When it is given with patching for short time result is better as compared to patching for long time with passive stimulation for improving uniocular visual acuity.42

Binocular Therapy/ Dichoptic Therapy

In binocular therapy, images are projected to each eye separately and image having reduced contrast are given to sound eye to negate suppression and allow binocular vision. 43 A PEDIG trial was conducted in 385 children having amblyopia of age between 5 to 12 years to compare the efficacy of using iPad game for a hour daily versus patching for 2 hours daily on visual acuity. At 16 weeks of treatment, visual acuity improvement occurs slightly more in patching group. 44

Surgery for Refractive Errors

It is mainly performed in children having large difference in refractive errors and isometropia amblyopia.

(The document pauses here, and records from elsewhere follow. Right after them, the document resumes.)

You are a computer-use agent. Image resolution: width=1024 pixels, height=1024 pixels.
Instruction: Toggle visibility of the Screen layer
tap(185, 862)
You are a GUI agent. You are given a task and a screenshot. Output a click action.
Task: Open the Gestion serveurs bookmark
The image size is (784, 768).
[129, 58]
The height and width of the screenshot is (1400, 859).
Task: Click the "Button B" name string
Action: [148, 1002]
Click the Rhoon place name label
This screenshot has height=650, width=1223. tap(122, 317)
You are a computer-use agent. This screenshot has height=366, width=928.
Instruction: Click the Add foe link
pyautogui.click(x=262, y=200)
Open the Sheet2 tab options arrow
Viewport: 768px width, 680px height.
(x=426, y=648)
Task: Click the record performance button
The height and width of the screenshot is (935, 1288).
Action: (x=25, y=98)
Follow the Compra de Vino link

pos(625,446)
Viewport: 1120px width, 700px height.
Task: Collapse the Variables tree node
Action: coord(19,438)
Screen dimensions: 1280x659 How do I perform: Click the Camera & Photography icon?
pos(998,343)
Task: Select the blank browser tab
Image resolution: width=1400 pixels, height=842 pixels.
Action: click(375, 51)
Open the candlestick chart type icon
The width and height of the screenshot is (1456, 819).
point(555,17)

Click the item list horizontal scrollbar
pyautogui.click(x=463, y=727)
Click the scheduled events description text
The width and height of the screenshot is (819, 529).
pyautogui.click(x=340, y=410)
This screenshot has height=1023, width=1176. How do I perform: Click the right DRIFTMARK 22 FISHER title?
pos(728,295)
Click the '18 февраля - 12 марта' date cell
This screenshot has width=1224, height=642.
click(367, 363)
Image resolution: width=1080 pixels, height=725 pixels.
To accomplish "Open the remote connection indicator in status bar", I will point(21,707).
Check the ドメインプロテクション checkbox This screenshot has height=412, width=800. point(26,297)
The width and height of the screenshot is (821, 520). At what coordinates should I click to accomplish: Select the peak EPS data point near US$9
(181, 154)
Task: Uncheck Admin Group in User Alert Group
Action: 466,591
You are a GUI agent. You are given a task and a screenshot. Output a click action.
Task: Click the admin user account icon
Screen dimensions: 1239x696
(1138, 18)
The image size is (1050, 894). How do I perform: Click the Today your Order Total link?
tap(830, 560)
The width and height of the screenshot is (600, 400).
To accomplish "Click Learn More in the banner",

Alio et al conducted a meta-analysis of visual outcome in anisometropic amblyopia after refractive surgery and found that a remarkable gain in best corrected visual acuity occurs in all patients and gain in acuity was better for patients undergoing surface ablation as compared to LASIK. 45

Conclusion

Amblyopia is a neurodevelopmental disorder of the visual system due to abnormal visual stimulus. Screening and treatment of amblyopia should begin as early as possible. Visual loss in amblyopia may be reversed with appropriate visual stimulation. Studies have shown that older amblyopic children also respond well to treatment. Thus, trial of amblyopia therapy should always be given to older children on diagnosis. The current treatment modalities include refractive correction, patching, followed by atropine penalization. However, the amblyopia treatment still remains burdensome due to poor compliance. Recently newer treatment modalities have developed in order to improve compliance and binocular function and more and more emphasis is being given on binocular visual stimulation. It is based on visual stimulation which leads to improvement in visual acuity. Binocular amblyopia treatments, which include playing videogame and watching movie might be fascinating to children and improve their compliance to treatment. 46

List of abbreviations

Best corrected visual acuity (BCVA), Visual acuity (VA), Randomized controlled trials (RCTs), Logarithm of the Minimum Angle of Resolution (log MAR), Pediatric Eye Disease Investigator Group (PEDIG), Liquid crystal glasses (LCG), Perceptual learning (PL).

Conflict of Interest

The authors declare that they have no conflict of interest.

Source of Funding

The authors received no funding for this work.